舌のぴりぴり感,口腔内の痒みが多く,舌下後数分~数時間で消失
 同クリニックでは,SLITを導入したスギ花粉症患者には,症状や自宅におけるSLIT施行状況,副反応に関する舌下免疫療法の最新問診票に記載してもらい,再診時に医師が口頭で確認することにしている。
 今回,同問診票からSLITのスギ花粉アレルゲンエキス増量期,維持期,花粉飛散期における副反応の詳細を明らかにして今後の対応を探ることを目的に,承認された昨年10月以降にSLITを導入した207例を対象に今年3月末までの経過を検討した。その結果,副反応報告は207例中84例(40.5%)から寄せられ,
・口腔内・喉の症状は207例中56例(27.1%),
・鼻症状は29例(14.0%),
・耳の症状(痒み)は20例(9.7%),
・眼の症状は14例(6.8%,そのうち眼の痒みは13例)
などであった。
 口腔内・喉の症状で特徴的であったのは,
・舌のぴりぴり感22例(10.6%),
・口腔内・喉の痒み17例(8.2%),
・口腔内・喉の違和感15例(7.2%),
・舌下の腫れ12例(6.0%)など,
 鼻症状では
・鼻水(鼻汁)19例(9.2%),
・くしゃみ13例(6.3%),
・鼻閉7例(3.4%)
 などであった。その他では,胃腸障害が7例(3.4%)であった。
 これらの副反応のほとんどはWorld Allergy Organization(WAO)分類ではgrade1であった(ただし,症状的にはgrade1だが,患者の自己判断で抗ヒスタミン薬を服用した症例が数例あり,分類上はgrade2となるため)。舌下後,数分~数時間で消失していた。

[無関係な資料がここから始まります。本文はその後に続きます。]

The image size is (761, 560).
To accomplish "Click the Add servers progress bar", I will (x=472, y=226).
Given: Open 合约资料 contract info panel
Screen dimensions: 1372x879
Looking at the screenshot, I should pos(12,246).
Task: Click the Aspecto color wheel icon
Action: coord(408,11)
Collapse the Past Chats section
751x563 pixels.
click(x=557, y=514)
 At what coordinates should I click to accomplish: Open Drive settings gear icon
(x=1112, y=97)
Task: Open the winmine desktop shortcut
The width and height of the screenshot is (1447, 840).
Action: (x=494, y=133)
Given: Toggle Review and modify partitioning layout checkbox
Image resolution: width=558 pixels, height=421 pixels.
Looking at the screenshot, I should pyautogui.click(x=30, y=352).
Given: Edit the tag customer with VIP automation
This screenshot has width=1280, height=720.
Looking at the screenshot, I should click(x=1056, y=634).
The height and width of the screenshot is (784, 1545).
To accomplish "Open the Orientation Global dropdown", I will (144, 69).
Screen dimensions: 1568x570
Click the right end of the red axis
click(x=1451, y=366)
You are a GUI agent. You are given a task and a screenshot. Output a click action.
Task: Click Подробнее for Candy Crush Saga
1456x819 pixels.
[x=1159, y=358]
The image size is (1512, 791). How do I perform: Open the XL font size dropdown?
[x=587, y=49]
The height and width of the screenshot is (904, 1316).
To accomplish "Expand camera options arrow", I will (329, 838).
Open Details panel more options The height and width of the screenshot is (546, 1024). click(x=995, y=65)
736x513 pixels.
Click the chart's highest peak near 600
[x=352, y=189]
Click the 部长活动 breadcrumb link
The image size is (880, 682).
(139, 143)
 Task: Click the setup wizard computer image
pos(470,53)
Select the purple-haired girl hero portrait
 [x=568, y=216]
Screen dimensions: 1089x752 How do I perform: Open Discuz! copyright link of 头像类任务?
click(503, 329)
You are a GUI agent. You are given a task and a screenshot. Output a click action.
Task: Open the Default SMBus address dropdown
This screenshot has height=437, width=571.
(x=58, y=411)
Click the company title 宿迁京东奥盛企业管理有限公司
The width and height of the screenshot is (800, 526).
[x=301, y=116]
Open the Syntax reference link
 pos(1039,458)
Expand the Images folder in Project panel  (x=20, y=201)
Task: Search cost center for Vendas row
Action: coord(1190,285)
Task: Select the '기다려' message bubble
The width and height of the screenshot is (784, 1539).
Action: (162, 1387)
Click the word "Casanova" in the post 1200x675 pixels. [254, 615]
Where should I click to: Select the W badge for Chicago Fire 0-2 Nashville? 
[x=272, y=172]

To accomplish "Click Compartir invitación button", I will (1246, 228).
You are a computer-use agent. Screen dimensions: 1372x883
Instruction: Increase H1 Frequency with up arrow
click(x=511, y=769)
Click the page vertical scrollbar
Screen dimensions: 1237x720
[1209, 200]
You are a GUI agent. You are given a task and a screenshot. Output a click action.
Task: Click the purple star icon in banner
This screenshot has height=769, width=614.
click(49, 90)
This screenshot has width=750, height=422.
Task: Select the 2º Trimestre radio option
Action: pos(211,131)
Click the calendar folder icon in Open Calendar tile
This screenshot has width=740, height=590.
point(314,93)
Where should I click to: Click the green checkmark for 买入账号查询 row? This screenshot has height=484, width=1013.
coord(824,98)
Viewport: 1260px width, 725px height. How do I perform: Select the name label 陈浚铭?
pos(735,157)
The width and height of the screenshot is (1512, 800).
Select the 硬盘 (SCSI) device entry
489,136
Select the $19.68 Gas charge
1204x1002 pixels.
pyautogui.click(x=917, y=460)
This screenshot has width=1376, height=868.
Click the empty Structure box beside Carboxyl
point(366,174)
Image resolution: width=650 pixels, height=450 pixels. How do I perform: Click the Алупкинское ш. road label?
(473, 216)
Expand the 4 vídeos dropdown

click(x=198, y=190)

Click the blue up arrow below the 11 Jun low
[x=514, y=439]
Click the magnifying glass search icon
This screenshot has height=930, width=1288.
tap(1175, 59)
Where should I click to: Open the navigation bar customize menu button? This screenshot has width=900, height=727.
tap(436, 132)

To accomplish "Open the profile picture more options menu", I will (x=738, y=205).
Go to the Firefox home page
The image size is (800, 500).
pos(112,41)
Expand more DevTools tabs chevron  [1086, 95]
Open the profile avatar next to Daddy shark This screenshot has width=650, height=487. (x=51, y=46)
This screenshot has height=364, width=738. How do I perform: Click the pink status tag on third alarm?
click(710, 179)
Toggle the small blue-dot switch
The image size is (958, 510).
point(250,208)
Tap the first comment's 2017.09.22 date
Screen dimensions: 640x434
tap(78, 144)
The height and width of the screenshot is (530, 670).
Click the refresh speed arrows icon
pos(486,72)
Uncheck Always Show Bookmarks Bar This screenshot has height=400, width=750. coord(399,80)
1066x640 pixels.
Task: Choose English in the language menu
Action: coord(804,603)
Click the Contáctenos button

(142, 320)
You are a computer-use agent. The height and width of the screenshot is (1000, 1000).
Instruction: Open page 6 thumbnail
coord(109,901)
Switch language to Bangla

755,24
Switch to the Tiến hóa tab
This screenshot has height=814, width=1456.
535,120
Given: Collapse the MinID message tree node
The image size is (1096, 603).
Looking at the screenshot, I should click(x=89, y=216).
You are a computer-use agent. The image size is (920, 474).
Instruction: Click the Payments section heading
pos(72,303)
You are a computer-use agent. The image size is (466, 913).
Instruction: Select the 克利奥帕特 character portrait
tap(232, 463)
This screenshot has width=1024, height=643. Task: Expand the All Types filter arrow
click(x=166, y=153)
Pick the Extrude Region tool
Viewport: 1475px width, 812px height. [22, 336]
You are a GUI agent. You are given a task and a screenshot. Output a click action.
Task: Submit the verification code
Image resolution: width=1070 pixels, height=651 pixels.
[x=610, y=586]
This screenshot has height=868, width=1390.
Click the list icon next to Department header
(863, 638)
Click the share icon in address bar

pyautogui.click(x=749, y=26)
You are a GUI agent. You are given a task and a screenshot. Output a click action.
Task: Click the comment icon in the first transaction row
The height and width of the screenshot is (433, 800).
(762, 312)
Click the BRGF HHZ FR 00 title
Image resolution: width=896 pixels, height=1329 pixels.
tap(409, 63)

 SLITのスギ花粉アレルゲンエキス増量期は207例中52例(25.0%),維持期は61例(29.3%)と頻度は高いが,花粉飛散期は4例(2.5%)は低かった。増量期で10例以上の報告があった副反応は,舌のぴりぴり感15例,鼻水17例,くしゃみ11例,維持期では口腔内・喉の痒みと舌下の腫れがそれぞれ13例,まぶたの腫れ10例であった。

腫れ継続例には抗ヒスタミン薬内服,胃腸症状には吐き出し法を指示
 副反応の出現期間別に分析した結果,83.3%が1カ月以内(1週間以内34.5%,1~2週間未満25.0%,2週間~1カ月未満23.8%)に消失していることが分かった。副反応が2カ月以上継続したのは5例で,症状は喉の違和感や痒み,口の痒み,胃腸症状であった。また,年齢,スギ花粉特異的IgE抗体,服用率では副反応の有無に有意差はなかった。
 以上から,副反応に対する同クリニックの方針は,舌下や口腔内,下口唇の腫れに対しては,
①腫れが30分以内の場合は経過観察
②腫れが継続する場合は抗ヒスタミン薬内服
-としており,現在は全例で消失している。また,胃腸症状に対しては飲み込み法から吐き出し法に変更したことで改善または消失に至っている。
 最後に,小川氏は「同クリニックにおける副反応報告は,添付文書に記載されている頻度よりも高かったが,重篤なものはなく,アレルゲンエキス量が多い海外の副反応報告よりも少なかった」と述べた。